To use this custom managed object property and its policies to update passwords on an external resource, you must make the corresponding configuration and script changes in your deployment. For a detailed sample that implements multiple passwords, see Store multiple passwords for managed users. That sample can also help you set up password history policies.

Random passwords

In certain situations, you might want to generate a random password when users are created.

You can customize your user creation logic to include a randomly generated password that complies with the default password policy. This functionality is included in the default crypto script, bin/defaults/script/crypto.js, but is not invoked by default. For an example of how this functionality might be used, see the openidm/bin/defaults/script/onCreateUser.js script. The following section of that file (commented out by default) means that users created through the admin UI, or directly over the REST interface, will have a randomly generated password added to their entry:

if (!object.password) {

    // generate random password that aligns with policy requirements
    object.password = require("crypto").generateRandomString([
        { "rule": "UPPERCASE", "minimum": 1 },
        { "rule": "LOWERCASE", "minimum": 1 },
        { "rule": "INTEGERS", "minimum": 1 },
        { "rule": "SPECIAL", "minimum": 1 }
    ], 16);

}
The changes made to scripts take effect after the time set in the recompile.minimumInterval, described in Script configuration.

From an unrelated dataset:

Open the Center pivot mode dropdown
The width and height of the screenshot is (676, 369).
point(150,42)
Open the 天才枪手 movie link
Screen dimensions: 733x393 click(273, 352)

The generated password can be encrypted or hashed, in accordance with the managed user schema, defined in conf/managed.json . For more information, see Encoding Attribute Values. Synchronizing hashed passwords is not supported.

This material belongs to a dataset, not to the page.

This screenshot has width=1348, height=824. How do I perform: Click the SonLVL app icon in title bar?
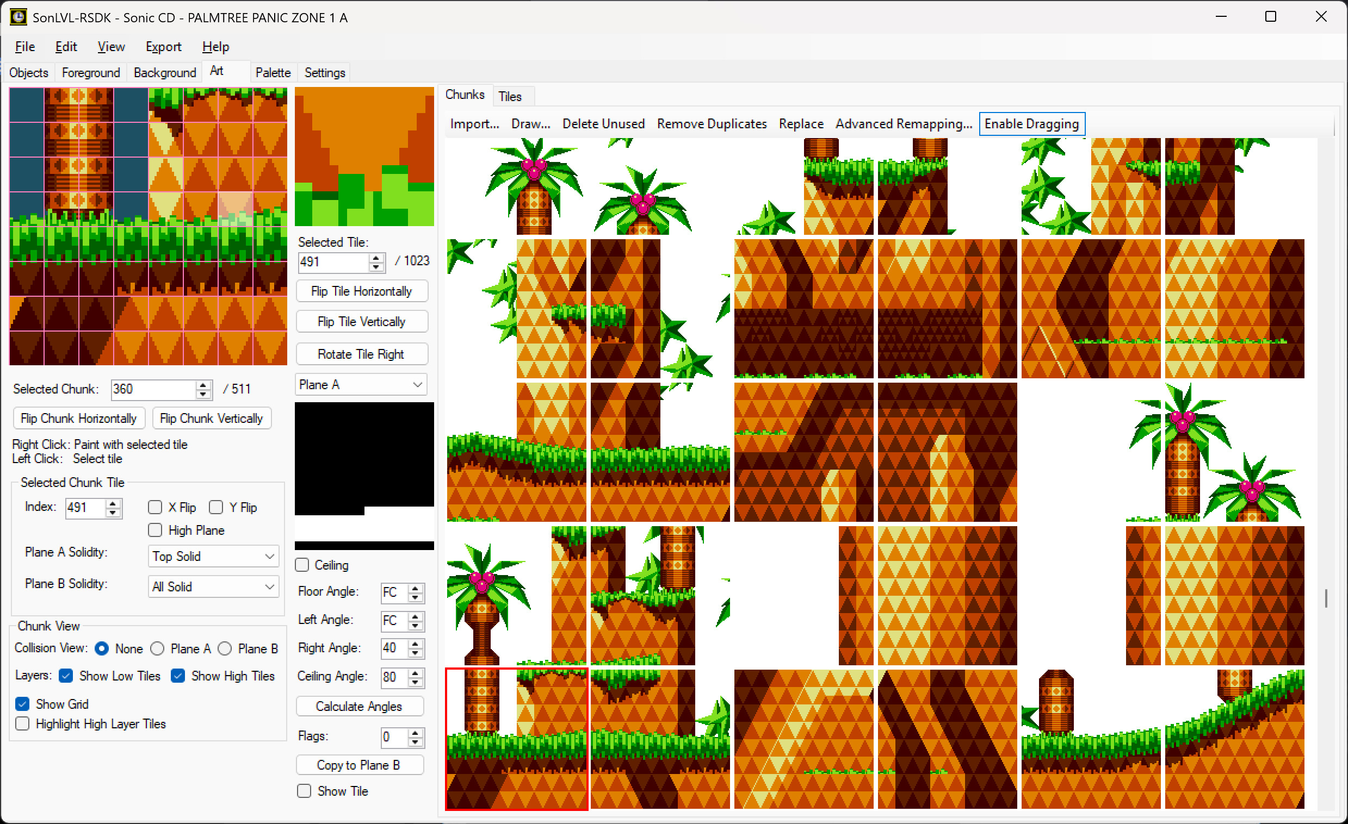pos(18,17)
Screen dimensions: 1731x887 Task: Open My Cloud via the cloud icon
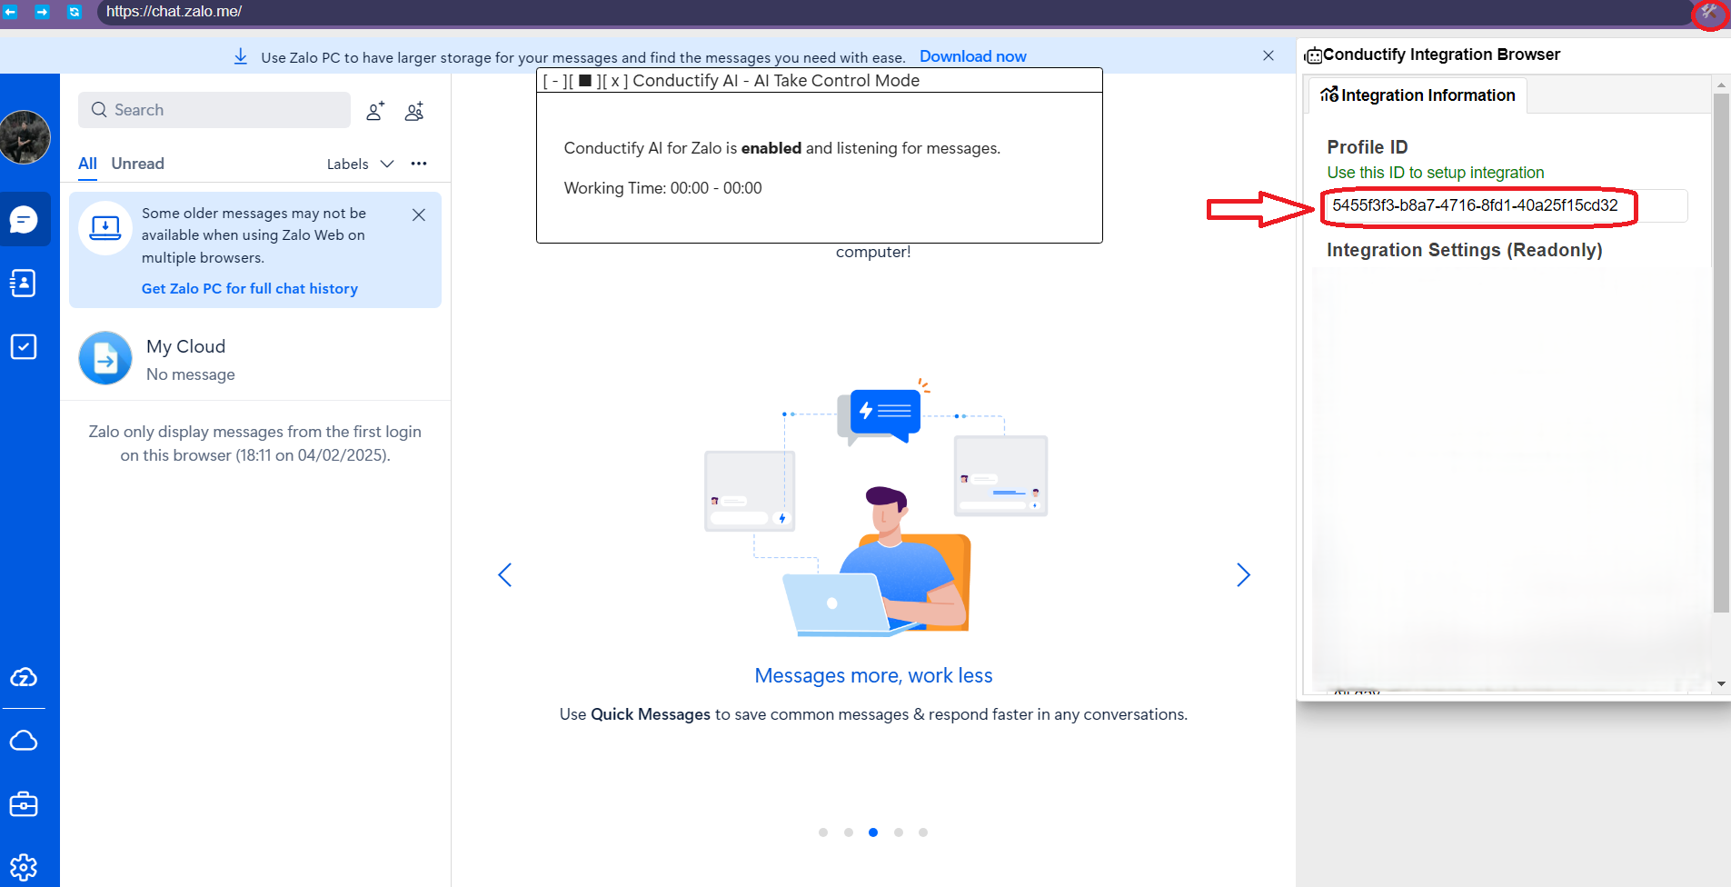tap(25, 740)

You can use this random string generation in a number of situations. Any script handler that is implemented in JavaScript can call the generateRandomString function.

password property

To use a property other than the default password property to store passwords, you must change the following files:

policy.json

If you want to enforce password validation rules on a different property, change the password property in this file.

managed.json

Modify the password object in this file, which also includes password complexity policies.

sync.json

If you change the password property, make sure that you limit the change to the appropriate system, designated as source or target.

selfservice-reset.json

If you are setting up self-service password reset, as described in Password reset, change the value of identityPasswordField from password to the desired new property.

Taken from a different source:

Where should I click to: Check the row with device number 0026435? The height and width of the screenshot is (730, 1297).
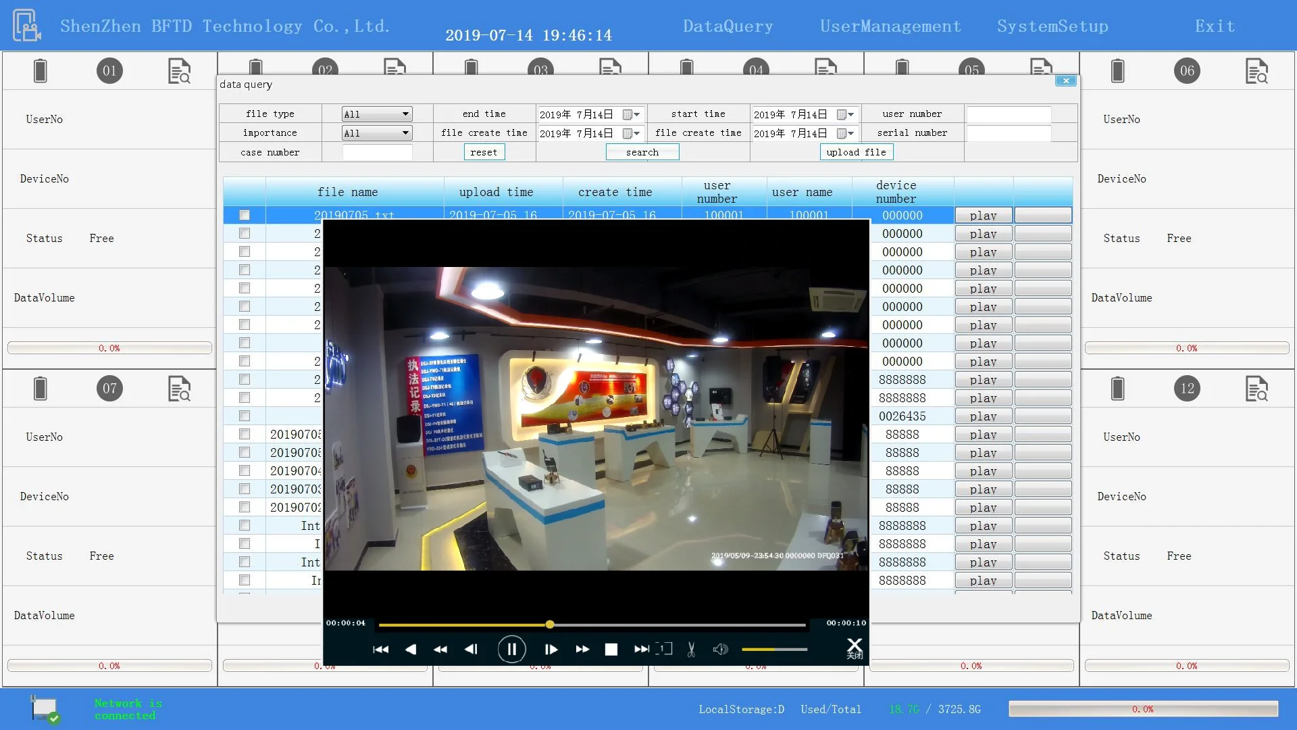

Every UI file that includes password as a property name

Whenever there’s a way for a user to enter a password, the associated HTML page will include a password entry. For example, the LoginTemplate.html file includes the password property. A full list of default files with the password property include:

  • _passwordFields.html

  • _resetPassword.html

  • ConfirmPasswordDialogTemplate.html

  • EditPasswordPageView.html

  • LoginTemplate.html

  • MandatoryPasswordChangeDialogTemplate.html

  • resetStage-initial.html

  • UserPasswordTab.html

This list does not include any created custom UI files.

Email rate limiting

No rate limiting is applied to password reset emails, or any emails sent by the IDM server. This means that an attacker can potentially spam a known user account with an infinite number of emails, filling that user’s inbox. In the case of password reset, the spam attack can obscure an actual password reset attempt.

In a production environment, you must configure email rate limiting through the network infrastructure in which IDM runs. Configure the network infrastructure to detect and prevent frequent repeated requests to publicly accessible web pages, such as the password reset page. You can also handle rate limiting within your email server.